Emmanuel André à Bruxelles
Le virologue Emmanuel André le 9 septembre 2020 à Bruxelles @BelgaImage

Ce mardi après-midi, le virologue Emmanuel André a réagi à la dégradation de la situation épidémiologique en Belgique. Selon lui, les chiffres sont si inquiétants que les mesures prises par le dernier Codeco ne sont pas suffisantes. L’enjeu: ni plus ni moins que la préservation du système de soins.

Des mesures «insuffisantes»

Comme le rappelle Emmanuel André, «en Belgique, les indicateurs restent au rouge, tant en ce qui concerne l’accélération du nombre d’infections que du nombre d’hospitalisations. Ceci dans un contexte où les différents piliers de notre système de soins émettent des signaux d’alarme (première ligne, labos & tracing)». «Nous atteignons donc les limites de ce que notre système de soins, tant dans ses aspects préventifs que curatifs, arrive à encaisser. On peut encore pousser tout ce système dans ses derniers retranchements. Mais on empiètera alors sur la qualité du travail et des soins», prévient le virologue sur Twitter.
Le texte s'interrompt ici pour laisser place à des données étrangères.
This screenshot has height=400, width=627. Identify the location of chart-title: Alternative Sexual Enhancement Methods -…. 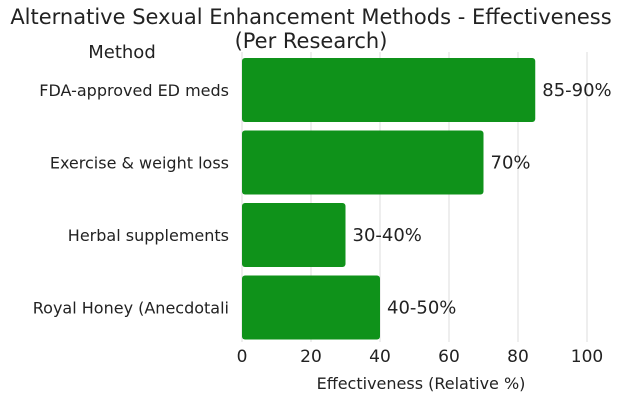
(310, 17).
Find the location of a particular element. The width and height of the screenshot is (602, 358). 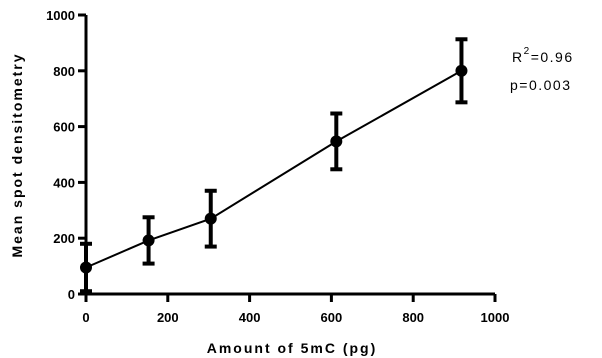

La conclusion d’Emmanuel André est claire: d’après lui, «des mesures supplémentaires seront donc nécessaires, et celles-ci vont encore davantage radicaliser ceux qui s’opposent aux mesures actuelles, car elles sont insuffisantes». «On arrive dans des temps difficiles. Où l’on doit continuer à faire société. L’hiver sera long. Notre lassitude et nos doutes nous rendront encore plus réceptifs aux vendeurs de rêves et complotistes en tous genres. Mais on y arrivera. Ensemble», conclut-il.

Un Codeco trop timide?

Quelles mesures supplémentaires faudrait-il appliquer selon lui? Il ne le précise pas. Lors du dernier Codeco, l’exécutif n’a suivi qu’en partie les recommandations que le GEMS, le groupe d’experts Covid-19, lui avait remises. L’élargissement du port du masque a bien été approuvé, notamment via le CST+, mais pas autant que suggéré, celui-ci n’étant pas rendu obligatoire à l’école dès 9 ans dans toute la Belgique. Cette protection est aussi exigée dans les discothèques, là où le GEMS imaginait la fermeture pure et simple du monde de la nuit pendant un mois, tout comme pour les activités estudiantines et le sport de contact en intérieur. Enfin, le Codeco a imposé quatre jours de télétravail par semaine jusque début décembre (puis trois jours), alors que le GEMS proposait de rendre le télétravail totalement obligatoire jusqu’à Noël.

Selon le virologue Steven Van Gucht, il faudra encore quelques jours pour voir si les mesures du Codeco ont un réel effet sur les courbes épidémiologiques. En l’état, les chiffres tendent à montrer que la Belgique se dirige vers les scénarios pessimistes des prévisions des experts. «Avec cette tendance, nous nous dirigeons vers 1 000 lits au lieu de 800» en soins intensifs, explique Van Gucht à Belga.

De son côté Emmanuel André a réagi sur l’obligation vaccinale qui pourrait être demandée aux soignants. Selon lui, «notre système de santé dédie des efforts considérables pour protéger et soigner des personnes qui n’ont pas encore profité des bénéfices indéniables de la vaccination. Un tel système n’est pas une dictature sanitaire. C’est un système qui soigne et accompagne tout le monde». Ce mardi, il a également relayé les chiffres de la Commission européenne sur la vaccination. «Les données sont claires: plus le taux de vaccination est élevé, plus la mortalité est faible», concluent les autorités européennes.